SAN FRANCISCO — Ten years after its launch and nine years beyond its expected lifespan, NASA’s Earth Observing-1 (EO-1) satellite and Hyperion imaging spectrometer are providing archaeologists with an additional tool for identifying previously undiscovered sites that merit excavation.
Hyperion imagery is being used by Tom Levy of the University of California, San Diego, to find ancient copper smelting areas in Jordan and by Bill Middleton of the Rochester Institute of Technology in New York to create detailed maps of the area inhabited by the ancient Zapotec civilization in Mexico.
Hyperion was not designed for this type of work, but the sensor built by Northrop Grumman Aerospace Systems of Redondo Beach, Calif., which offers detailed resolution of hundreds of spectral bands, has proved useful for archaeology because it can detect subtle surface features that give archaeologists clues to the history of an area, said Betsy Middleton, EO-1 mission scientist at NASA’s Goddard Space Flight Center in Greenbelt, Md. Hyperion also is the only imaging spectrometer in space that is available for civilian use, she added.
When it was launched in November 2000 as part of NASA’s New Millennium Program, the EO-1 satellite, built by Beltsville, Md.-based ATK Aerospace Systems Group, was designed to demonstrate advanced imaging instruments as well as new techniques for obtaining detailed Earth imagery that could be sold to government and commercial customers. Ten years later, the satellite has succeeded in demonstrating new technology while also validating software for autonomous operations and acquiring more than 100,000 images with Hyperion and the Advanced Land Imager, an instrument developed by the Massachusetts Institute of Technology’s Lincoln Laboratory in Lexington to obtain spectral data in nine wavelengths and offer detailed panchromatic imagery.
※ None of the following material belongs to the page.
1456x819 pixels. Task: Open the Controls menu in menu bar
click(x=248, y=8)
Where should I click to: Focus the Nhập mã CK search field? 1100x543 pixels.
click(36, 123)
In spite of its important contribution, EO-1 is just one of the many satellites providing archaeologists with clues to the location of the buried remains of ancient civilizations. For example, Payson Sheets of the University of Colorado in Boulder is using color infrared imagery to trace ancient footpaths in Costa Rica. Satellite imagery offers the telltale signs of buried footpaths because the plants growing over those tracks appear healthier and their roots thicker than those of the vegetation on either side, Sheets said.
Similarly, Sarah Parcak of the University of Alabama, Birmingham uses infrared imagery to find slightly elevated areas of the Nile River Valley where her team uncovers mounds filled with layers of artifacts from ancient settlements. Parcak also has been able to detect the chemical composition of those mounds filled with mud-bricks and pottery due to their unique spectral resolution. In her work, Parcak has used satellite imagery captured by NASA’s Advanced Spaceborne Thermal Emission and Reflection Radiometer, the U.S. government’s Landsat satellites and Longmont, Colo.-based DigitalGlobe’s WorldView-1, WorldView-2 and Quickbird satellites.
“When I started this work 10 years ago, no method had been developed to use satellite imagery to detect archaeological sites in Egypt,” Parcak said. Now, remote sensing tools are helping scientists find entire settlements and buried architecture, she added.
The use of satellite imagery, once considered experimental, has entered the mainstream as archaeologists around the world rely on a variety of instruments to find ancient civilizations. “We have had such success with satellite imagery and people realized there are some things we can detect with remote sensing could not be perceived from the ground,” Sheets said. In addition, archaeologists attribute the increasing popularity of remote sensing to the growing availability of high-resolution imagery and the easy access to that imagery provided by the Internet.
While satellite imagery is a useful tool, no archaeological study can be completed without visiting the site. “You can say what you want based on imagery, but you can’t prove anything without ground verification and excavation,” Parcak said.
Improvements in satellite imagery, however, are making those site visits much quicker and more effective. To quantify that time savings, Parcak compared a recent survey she conducted after extensively mapping an area using satellite imagery with the amount of time that survey would have taken using conventional ground-based surveying methods. She determined that without the benefit of satellite imagery her two-week survey of 70 previously unknown Egyptian settlements would have taken more than three years.
Continued advances in satellite technology spur the use of remote sensing in archaeology. “It seems like every other year new satellite imagery is released with better spatial and spectral resolution,” Parcak said.
While governments and commercial satellite builders continue to improve upon remote sensing technology, the aging EO-1 is not expected to be replaced by a U.S. follow-on anytime soon. The 10-year-old satellite remains in good health with enough fuel to last at least one more year, said Dan Mandl, EO-1 mission manager. When the fuel is gone, the satellite could still capture imagery as its orbit slowly lowers, he added.
No Earth Observing-2 satellite is included in NASA budget plans. Similar capability will be offered by Germany’s Environmental Mapping and Analysis Program, a hyperspectral satellite mission scheduled for launch in 2014, NASA’s Middleton said.